To celebrate Women’s History Month NASA came up with a nifty plan – the first all-dame spacewalk outside the International Space Station.
It would be a history making moment for this coming Friday, celebrating the growing number of not-dudes in the planet’s best known space organisation.
On March 29, Anne McLain and Christina Koch will be part of the FIRST all-female spacewalk, with Mary Lawrence and Jackie Kagey serving as the spacewalk’s lead flight director and lead spacewalk flight controller 🚀🚀 #2019ES2232
— celina.grimes (@celinag_2232) March 11, 2019
Anne McLain and Christina Koch – who are busily orbiting us even as you read this – would leave the capsule and float meaningfully in our uppermost atmosphere because… look, now isn’t the time to go into why the ISS isn’t technically in space, the point is that it was going to be a moment beautifully illustrating how far we have come in addressing STEM-related gender inequality.

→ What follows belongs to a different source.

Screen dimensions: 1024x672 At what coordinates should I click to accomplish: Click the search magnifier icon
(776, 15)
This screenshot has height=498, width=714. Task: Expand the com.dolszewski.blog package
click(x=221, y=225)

And now it’s not happening for a reason that absolutely sums up the sort of blind spots and structural sexism which women face: they only have one lady-sized space suit up there.
Yes, it turns out that no-one thought to ensure that there were adequate “medium” torso shields because, as ever, the default assumption is bloke.

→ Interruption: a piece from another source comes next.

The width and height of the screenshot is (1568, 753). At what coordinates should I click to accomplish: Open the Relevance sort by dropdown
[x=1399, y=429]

Also, just to be clear: the spacewalk wasn’t purely sympbolic: they’d be installing lithium-ion batteries for the space station’s solar arrays. And Koch will still be doing that on Friday, only accompanied by one of her more wang-possessing colleagues rather than McClain.
And it’s embarrassing, sure, but the space-lookin’ biz has a rich history of not being entirely across what these weird non-men are.
Back in the sixties the few female astronomers working in the US were blanket denied access to the Palomar telescope on the grounds that there was only one toilet on site, which men used, and that women couldn’t possibly use the same one. It wasn’t until future discoverer of dark matter Vera Rubin made, ahem, a stink about it that they flushed the policy.
And who could forget the well-meaning NASA tech who politely asked Sally Ride, the first American woman to go into space, if 100 tampons would be enough for her seven day mission aboard the Space Shuttle Challenger in 1983.
Anyway, we have every confidence that one day NASA will sort out its unconscious sexism and finally be able to boldly go where no man has gonGODDAMMIT IT’S EVEN MORE ENTRENCHED THAN WE THOUGHT.